ClearRecBuf: 79+(21*263)+1 = 5603 CC = 933.8us (0.93ms) at 6MHz or 0.37ms at 15MHz
ClearSendBuf: 5603-12 = 5591 CC, almost the same time.
I was wondering because we have a habbit of using on to quit our games. next question.
Does calcnet expect the shadow registers to remain intact? That is the only real issue with chaining it is we don't have the shadow registers to use in our own code unless they can be garbage when calling calcnet. And does calcnet expect the stack to remain sane for proper execution.
ok nother questoin coming from iambian this time. for a 255byte frame how many cc's does it take?
Shadow registers: CALCnet will "trash" them. CALCnet doesn't keep anything there in between interrupt invocations. If you care about your shadow registers, though, di/ei around the code that uses them.

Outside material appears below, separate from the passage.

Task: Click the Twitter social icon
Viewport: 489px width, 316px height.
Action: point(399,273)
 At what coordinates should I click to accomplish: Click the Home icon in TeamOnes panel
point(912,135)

Stack: Doesn't care where the stack is, just make sure it has a half-dozen to a dozen spaces to use. IF you need to use sp specifically for something like that clever buffer-clearing routine, di/ei around that.

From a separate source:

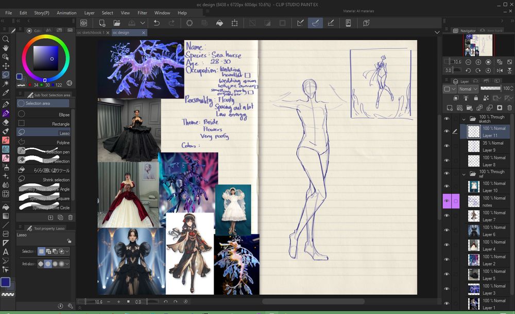Open the blending mode Normal dropdown
Viewport: 515px width, 314px height.
click(468, 89)
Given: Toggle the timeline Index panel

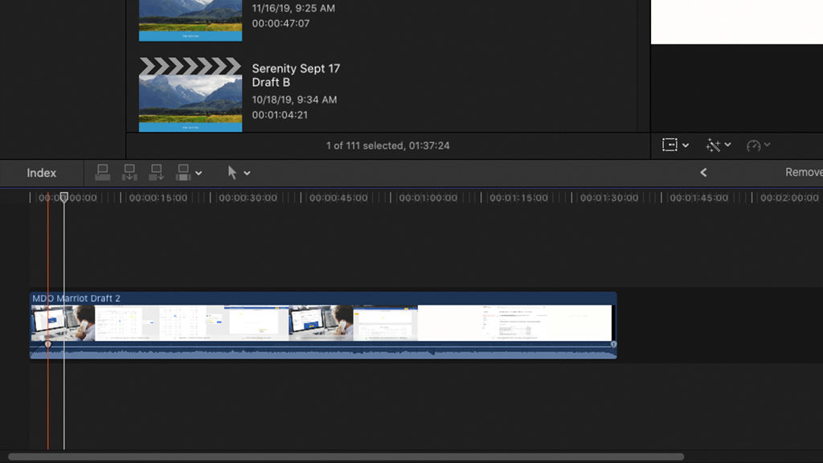Looking at the screenshot, I should (42, 173).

CCs for a 255-byte frame: no way to tell. Depends on the receiver if it's a directed frame, depends how long it needs to wait to get control over the clock line for directed and broadcast frames. It may take several interrupt invocations for the data to actually go out depending on the state of the network.
KermMartian wrote:
Shadow registers: CALCnet will "trash" them. CALCnet doesn't keep anything there in between interrupt invocations. If you care about your shadow registers, though, di/ei around the code that uses them.
well we would be using them in our own interrupts where calcnet wont be called till the end of them anyway
KermMartian wrote:
Stack: Doesn't care where the stack is, just make sure it has a half-dozen to a dozen spaces to use. IF you need to use sp specifically for something like that clever buffer-clearing routine, di/ei around that.

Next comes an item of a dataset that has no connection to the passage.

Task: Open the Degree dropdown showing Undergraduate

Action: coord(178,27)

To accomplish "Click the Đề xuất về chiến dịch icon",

Thank You very much for this info
KermMartian wrote:
CCs for a 255-byte frame: no way to tell. Depends on the receiver if it's a directed frame, depends how long it needs to wait to get control over the clock line for directed and broadcast frames. It may take several interrupt invocations for the data to actually go out depending on the state of the network.
mmkmay hopefully it wont go over 120000cc's or what ever that number is in 6mhz (i think thats the 15mhz value iambian gave me) thanks tho ^^
Iambian was wondering how he would find Dcs and its version number from an external flash app?
kinda realized this is important to even use calcnet from a flash app....
we are also wondering what the consequences of possibly moving the whole portion of calcnet that resides in ram(the routeins at $9999) would be if we so needed to for our purposes
also does calcnet/dcs use the asm_flags
Well, I can give you the BCall that you can use to find Doors CS, but there's no easily-found exposed version number. Moving the routine would not be advised, as it uses quite a number of absolute calls and jumps, as I recall. DCS uses a single asm_flag byte for running and indexing programs. CALCnet does not touch them.
*bump* Did you have any further questions here, Geekboy or Iambian? I've been off Cemetech for the past week or so, and I wanted to check if I missed any questions from you guys. I will also try to be on HCWP later.